## Problem
Starting at the top of the entries, restate word for word each line up to and including the one with "Click the Add".

◆ ◆ ◆ ◆ ◆

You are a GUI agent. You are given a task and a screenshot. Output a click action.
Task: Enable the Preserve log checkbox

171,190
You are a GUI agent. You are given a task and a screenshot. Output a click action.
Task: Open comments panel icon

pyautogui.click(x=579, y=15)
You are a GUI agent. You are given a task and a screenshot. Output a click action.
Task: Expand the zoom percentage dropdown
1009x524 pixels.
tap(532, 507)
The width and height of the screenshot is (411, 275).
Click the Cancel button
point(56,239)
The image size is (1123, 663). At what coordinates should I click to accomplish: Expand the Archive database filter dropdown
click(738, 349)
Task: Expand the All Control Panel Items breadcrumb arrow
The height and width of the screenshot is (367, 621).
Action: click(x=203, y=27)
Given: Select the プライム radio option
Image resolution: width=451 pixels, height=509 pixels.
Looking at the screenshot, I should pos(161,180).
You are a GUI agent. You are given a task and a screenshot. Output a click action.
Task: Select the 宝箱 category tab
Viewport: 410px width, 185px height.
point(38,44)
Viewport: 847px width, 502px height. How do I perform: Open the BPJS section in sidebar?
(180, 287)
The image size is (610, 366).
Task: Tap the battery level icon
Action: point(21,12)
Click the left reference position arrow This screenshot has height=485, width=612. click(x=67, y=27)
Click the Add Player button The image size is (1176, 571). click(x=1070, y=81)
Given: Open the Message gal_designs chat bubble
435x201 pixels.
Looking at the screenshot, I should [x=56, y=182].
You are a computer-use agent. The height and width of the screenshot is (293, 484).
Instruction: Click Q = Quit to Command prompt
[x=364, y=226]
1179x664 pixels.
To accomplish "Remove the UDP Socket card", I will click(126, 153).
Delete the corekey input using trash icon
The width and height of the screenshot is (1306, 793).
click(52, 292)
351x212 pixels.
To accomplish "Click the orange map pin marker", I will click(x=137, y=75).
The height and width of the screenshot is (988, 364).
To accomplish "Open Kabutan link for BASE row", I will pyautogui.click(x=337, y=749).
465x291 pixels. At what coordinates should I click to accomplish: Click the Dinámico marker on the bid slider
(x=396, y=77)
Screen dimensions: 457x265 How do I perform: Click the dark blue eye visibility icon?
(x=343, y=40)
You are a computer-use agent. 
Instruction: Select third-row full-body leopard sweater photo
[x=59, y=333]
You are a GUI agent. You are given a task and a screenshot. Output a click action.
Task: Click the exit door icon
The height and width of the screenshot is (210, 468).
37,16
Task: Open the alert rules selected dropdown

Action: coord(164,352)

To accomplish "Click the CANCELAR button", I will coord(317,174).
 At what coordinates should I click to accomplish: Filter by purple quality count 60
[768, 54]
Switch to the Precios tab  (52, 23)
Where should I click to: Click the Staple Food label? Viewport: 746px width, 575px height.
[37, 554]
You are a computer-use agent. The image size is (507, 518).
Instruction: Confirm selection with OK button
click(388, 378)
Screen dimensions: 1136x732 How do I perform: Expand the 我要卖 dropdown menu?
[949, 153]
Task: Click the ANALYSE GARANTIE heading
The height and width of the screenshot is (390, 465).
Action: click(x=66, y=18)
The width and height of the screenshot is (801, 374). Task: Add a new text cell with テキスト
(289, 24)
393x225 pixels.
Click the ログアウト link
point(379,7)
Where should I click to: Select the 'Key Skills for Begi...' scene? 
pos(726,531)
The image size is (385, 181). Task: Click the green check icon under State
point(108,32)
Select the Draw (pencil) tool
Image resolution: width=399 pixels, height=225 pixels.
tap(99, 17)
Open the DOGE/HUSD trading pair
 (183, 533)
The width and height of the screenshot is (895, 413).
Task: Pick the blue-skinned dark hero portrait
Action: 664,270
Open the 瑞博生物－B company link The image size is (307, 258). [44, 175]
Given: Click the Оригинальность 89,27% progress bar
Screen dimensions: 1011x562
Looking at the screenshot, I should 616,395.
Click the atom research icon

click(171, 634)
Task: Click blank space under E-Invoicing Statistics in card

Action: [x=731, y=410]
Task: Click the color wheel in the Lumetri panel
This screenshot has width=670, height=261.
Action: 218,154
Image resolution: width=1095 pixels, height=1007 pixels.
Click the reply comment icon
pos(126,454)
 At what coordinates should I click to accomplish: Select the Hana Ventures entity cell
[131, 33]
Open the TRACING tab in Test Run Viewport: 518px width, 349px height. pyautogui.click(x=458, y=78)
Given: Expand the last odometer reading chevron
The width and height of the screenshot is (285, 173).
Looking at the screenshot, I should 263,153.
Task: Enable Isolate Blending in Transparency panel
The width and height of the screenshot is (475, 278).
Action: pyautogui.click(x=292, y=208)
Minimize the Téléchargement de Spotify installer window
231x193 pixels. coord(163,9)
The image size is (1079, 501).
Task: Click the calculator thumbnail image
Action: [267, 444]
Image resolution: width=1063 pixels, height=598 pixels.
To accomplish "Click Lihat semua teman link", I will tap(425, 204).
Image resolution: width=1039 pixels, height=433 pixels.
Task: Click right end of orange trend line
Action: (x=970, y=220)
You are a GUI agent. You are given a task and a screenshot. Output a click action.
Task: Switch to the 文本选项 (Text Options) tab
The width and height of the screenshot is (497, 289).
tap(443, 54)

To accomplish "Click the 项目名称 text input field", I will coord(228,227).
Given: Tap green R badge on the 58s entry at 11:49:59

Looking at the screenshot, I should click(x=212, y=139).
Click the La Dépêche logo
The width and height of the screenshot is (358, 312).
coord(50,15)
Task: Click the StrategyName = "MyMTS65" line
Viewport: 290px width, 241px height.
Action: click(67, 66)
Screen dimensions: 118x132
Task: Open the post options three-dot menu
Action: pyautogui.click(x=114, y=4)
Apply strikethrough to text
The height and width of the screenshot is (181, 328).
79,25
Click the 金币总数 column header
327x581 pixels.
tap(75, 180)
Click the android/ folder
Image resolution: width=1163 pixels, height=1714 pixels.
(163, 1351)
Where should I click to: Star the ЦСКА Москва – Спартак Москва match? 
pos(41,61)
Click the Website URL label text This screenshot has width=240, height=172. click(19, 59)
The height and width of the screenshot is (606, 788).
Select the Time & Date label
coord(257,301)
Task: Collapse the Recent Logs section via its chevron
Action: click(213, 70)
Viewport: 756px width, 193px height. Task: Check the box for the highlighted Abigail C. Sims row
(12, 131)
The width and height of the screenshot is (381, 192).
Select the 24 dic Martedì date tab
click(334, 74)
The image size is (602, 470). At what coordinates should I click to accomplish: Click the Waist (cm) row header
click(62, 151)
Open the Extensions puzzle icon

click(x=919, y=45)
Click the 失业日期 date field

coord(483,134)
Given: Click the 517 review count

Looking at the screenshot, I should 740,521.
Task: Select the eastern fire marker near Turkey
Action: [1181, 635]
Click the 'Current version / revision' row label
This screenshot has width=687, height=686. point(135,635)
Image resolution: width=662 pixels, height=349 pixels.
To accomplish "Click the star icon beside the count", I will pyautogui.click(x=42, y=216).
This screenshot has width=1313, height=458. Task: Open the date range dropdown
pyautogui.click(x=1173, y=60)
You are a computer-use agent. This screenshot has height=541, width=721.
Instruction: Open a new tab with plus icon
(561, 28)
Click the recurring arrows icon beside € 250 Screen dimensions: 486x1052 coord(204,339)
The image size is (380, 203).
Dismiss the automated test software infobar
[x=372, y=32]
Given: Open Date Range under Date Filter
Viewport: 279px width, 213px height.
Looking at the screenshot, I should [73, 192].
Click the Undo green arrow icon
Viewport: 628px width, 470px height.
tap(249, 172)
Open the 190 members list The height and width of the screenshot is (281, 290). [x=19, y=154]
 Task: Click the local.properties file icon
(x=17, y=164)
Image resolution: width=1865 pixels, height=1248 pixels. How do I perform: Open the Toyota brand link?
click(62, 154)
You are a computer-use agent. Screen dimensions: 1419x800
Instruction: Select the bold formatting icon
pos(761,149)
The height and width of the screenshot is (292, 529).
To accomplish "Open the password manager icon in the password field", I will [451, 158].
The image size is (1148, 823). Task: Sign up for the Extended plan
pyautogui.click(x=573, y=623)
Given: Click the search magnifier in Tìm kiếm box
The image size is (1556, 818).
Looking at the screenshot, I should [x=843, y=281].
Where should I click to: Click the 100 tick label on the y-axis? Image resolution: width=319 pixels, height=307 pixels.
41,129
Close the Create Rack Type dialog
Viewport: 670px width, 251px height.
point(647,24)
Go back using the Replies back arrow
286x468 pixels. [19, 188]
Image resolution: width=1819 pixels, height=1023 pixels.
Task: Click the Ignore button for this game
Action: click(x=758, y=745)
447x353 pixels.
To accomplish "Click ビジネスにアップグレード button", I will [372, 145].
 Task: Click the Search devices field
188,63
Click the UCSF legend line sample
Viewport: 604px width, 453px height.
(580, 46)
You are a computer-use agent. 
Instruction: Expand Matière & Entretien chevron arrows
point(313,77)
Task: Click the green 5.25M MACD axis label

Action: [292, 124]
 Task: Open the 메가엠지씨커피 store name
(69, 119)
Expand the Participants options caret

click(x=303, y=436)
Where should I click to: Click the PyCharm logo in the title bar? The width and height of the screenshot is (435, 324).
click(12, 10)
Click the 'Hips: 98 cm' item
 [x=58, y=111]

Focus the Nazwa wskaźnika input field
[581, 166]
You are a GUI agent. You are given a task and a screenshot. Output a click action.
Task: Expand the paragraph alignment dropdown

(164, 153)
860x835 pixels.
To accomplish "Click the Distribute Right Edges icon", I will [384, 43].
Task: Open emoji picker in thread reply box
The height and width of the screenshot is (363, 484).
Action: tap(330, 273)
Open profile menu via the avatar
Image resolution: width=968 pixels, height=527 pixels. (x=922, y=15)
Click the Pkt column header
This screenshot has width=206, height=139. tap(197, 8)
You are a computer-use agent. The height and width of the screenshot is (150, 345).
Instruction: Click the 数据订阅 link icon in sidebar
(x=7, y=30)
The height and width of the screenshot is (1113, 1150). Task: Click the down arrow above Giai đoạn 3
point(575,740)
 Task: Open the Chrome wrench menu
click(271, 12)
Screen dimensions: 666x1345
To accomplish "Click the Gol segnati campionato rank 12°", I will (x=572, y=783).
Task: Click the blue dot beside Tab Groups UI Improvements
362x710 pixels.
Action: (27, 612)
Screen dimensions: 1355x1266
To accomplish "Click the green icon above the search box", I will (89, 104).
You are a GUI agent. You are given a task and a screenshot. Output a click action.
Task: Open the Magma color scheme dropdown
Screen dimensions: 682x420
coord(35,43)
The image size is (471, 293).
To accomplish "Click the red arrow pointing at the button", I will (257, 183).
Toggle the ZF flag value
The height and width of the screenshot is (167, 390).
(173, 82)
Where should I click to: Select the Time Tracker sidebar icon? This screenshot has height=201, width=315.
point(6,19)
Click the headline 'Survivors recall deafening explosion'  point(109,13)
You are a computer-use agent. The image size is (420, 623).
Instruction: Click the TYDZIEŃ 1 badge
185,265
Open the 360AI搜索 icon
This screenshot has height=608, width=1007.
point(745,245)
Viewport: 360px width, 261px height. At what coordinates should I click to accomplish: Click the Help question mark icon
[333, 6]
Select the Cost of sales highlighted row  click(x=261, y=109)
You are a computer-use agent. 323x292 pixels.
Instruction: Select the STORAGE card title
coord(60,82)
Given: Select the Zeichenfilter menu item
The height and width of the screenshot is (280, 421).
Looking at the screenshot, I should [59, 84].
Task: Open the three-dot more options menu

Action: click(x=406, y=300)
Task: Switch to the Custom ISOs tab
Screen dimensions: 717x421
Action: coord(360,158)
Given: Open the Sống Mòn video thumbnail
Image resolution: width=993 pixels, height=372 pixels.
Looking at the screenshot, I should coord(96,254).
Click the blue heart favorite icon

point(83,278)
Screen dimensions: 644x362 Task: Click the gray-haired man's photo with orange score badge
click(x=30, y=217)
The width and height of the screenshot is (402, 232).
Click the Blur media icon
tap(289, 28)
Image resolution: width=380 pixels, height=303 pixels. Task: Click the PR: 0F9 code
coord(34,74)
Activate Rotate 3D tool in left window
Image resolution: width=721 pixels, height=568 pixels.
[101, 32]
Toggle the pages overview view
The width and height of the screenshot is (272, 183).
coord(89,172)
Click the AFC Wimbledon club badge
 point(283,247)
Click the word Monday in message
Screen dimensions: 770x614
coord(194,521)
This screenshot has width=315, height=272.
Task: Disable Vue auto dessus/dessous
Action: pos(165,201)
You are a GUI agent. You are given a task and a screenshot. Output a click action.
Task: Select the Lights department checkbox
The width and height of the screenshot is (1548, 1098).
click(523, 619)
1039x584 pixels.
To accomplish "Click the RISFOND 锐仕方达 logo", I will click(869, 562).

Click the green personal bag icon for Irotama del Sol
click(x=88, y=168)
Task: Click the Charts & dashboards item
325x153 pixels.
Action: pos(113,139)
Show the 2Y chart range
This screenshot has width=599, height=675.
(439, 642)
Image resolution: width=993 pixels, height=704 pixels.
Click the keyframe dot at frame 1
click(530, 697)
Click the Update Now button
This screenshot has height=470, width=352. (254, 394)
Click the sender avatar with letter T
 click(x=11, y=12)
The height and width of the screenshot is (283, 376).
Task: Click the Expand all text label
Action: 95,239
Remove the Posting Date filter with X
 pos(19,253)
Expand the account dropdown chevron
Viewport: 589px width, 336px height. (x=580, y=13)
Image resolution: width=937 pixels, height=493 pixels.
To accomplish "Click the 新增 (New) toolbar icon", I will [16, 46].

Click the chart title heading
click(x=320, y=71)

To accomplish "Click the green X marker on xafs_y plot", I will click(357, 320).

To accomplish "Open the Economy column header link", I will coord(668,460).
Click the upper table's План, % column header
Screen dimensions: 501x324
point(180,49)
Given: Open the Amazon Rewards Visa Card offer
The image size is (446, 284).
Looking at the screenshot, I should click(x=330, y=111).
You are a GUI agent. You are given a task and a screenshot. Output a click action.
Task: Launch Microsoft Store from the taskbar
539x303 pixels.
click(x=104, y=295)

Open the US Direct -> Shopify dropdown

◆ ◆ ◆ ◆ ◆

## Solution for this exercise
You are a GUI agent. You are given a task and a screenshot. Output a click action.
Task: Enable the Preserve log checkbox

171,190
You are a GUI agent. You are given a task and a screenshot. Output a click action.
Task: Open comments panel icon

pyautogui.click(x=579, y=15)
You are a GUI agent. You are given a task and a screenshot. Output a click action.
Task: Expand the zoom percentage dropdown
1009x524 pixels.
tap(532, 507)
The width and height of the screenshot is (411, 275).
Click the Cancel button
point(56,239)
The image size is (1123, 663). At what coordinates should I click to accomplish: Expand the Archive database filter dropdown
click(738, 349)
Task: Expand the All Control Panel Items breadcrumb arrow
The height and width of the screenshot is (367, 621).
Action: click(x=203, y=27)
Given: Select the プライム radio option
Image resolution: width=451 pixels, height=509 pixels.
Looking at the screenshot, I should pos(161,180).
You are a GUI agent. You are given a task and a screenshot. Output a click action.
Task: Select the 宝箱 category tab
Viewport: 410px width, 185px height.
point(38,44)
Viewport: 847px width, 502px height. How do I perform: Open the BPJS section in sidebar?
(180, 287)
The image size is (610, 366).
Task: Tap the battery level icon
Action: point(21,12)
Click the left reference position arrow This screenshot has height=485, width=612. click(x=67, y=27)
Click the Add Player button The image size is (1176, 571). click(x=1070, y=81)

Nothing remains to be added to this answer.